Some records
——————

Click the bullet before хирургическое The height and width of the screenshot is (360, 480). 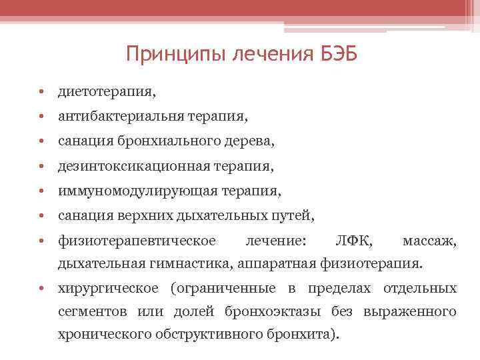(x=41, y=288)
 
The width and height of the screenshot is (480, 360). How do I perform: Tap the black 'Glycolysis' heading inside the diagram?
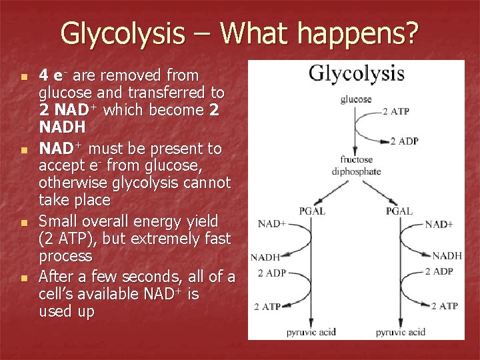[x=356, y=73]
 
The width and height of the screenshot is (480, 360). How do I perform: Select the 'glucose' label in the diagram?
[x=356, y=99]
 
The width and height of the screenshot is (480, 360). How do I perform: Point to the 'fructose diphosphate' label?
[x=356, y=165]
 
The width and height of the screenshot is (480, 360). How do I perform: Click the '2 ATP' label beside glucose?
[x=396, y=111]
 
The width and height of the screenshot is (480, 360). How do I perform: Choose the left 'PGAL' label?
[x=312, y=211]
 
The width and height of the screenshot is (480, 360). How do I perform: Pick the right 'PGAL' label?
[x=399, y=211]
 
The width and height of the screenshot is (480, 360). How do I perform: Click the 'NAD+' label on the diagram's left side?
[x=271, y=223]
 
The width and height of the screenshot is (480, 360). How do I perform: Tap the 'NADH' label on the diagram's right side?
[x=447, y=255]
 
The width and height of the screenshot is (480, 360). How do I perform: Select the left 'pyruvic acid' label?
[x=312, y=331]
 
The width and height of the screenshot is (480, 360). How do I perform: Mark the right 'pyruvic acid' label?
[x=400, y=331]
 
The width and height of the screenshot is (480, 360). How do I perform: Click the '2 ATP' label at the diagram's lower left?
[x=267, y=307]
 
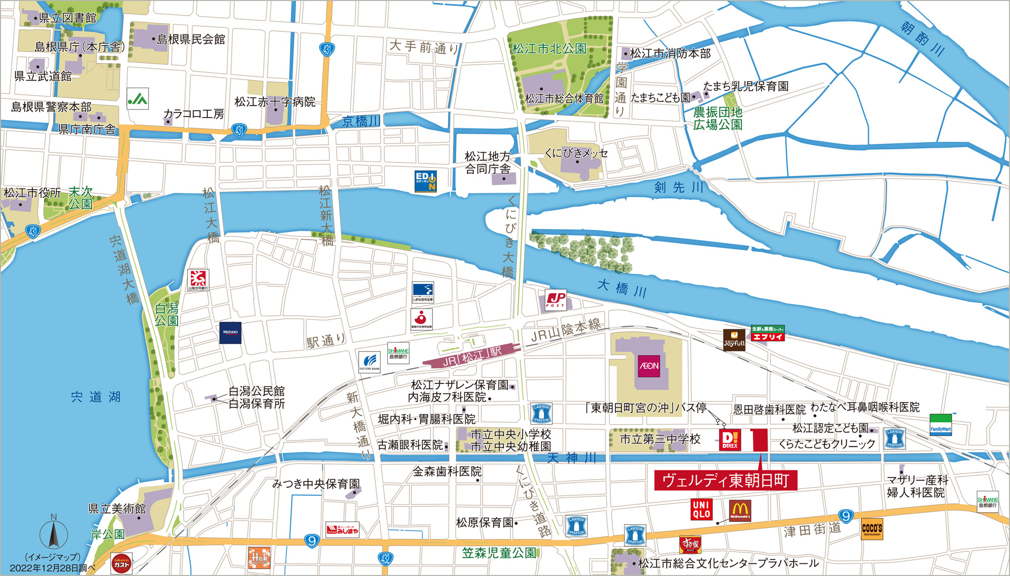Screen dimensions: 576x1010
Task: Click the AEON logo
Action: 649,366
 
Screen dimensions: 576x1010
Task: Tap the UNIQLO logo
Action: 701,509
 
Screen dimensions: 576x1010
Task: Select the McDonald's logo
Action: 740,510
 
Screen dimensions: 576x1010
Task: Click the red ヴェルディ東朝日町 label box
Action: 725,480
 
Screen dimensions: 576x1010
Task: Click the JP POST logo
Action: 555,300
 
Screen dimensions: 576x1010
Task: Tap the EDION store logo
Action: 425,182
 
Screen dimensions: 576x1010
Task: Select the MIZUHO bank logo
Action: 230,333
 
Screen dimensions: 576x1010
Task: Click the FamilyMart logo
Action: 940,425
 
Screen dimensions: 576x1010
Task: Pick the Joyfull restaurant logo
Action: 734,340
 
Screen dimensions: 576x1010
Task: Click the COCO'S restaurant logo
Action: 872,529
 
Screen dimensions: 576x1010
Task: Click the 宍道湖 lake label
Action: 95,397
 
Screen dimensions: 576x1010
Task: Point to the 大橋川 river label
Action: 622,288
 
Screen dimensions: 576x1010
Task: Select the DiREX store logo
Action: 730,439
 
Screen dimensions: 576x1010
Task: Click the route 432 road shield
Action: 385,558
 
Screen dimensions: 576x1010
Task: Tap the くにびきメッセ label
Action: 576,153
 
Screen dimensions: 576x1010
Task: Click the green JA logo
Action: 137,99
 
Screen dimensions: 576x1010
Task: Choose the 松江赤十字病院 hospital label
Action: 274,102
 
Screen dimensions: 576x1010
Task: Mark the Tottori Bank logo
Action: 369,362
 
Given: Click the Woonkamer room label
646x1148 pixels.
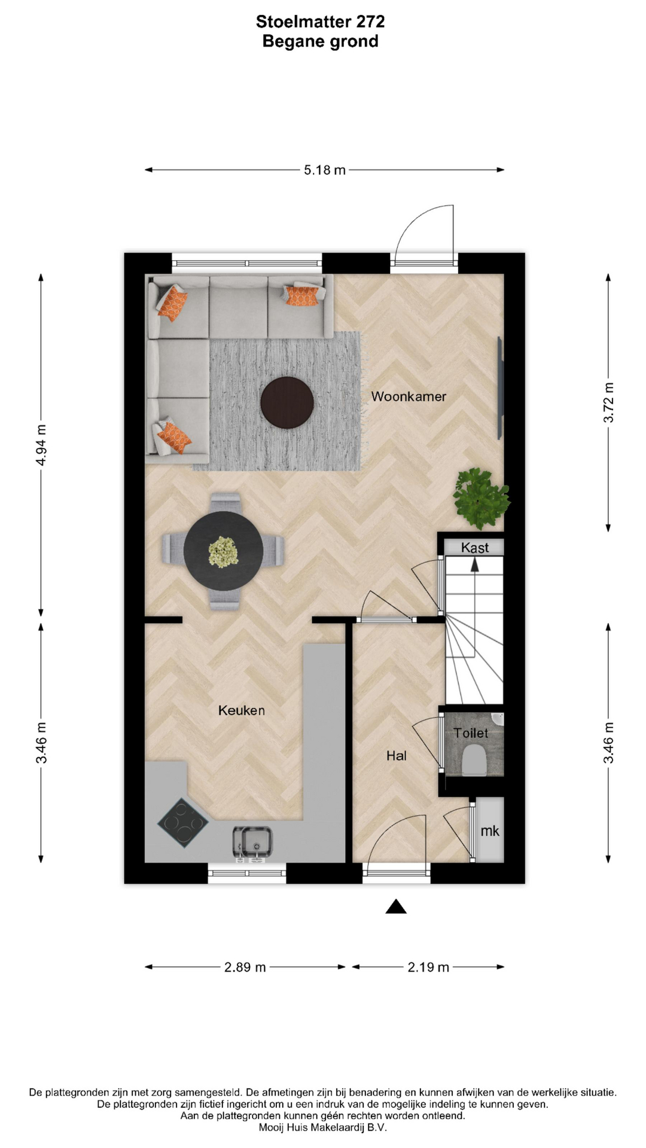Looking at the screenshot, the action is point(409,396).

——————

| What the task requires |
Present the rows between the lines holding "diagram's left side?" and "[x=312, y=331]", inclusive, as a numbered list with blank lines left out.

| Response for this exercise |
1. The width and height of the screenshot is (480, 360). How do I perform: Click the 'NAD+' label on the diagram's left side?
2. [x=271, y=223]
3. The width and height of the screenshot is (480, 360). How do I perform: Tap the 'NADH' label on the diagram's right side?
4. [x=447, y=255]
5. The width and height of the screenshot is (480, 360). How do I perform: Select the left 'pyruvic acid' label?
6. [x=312, y=331]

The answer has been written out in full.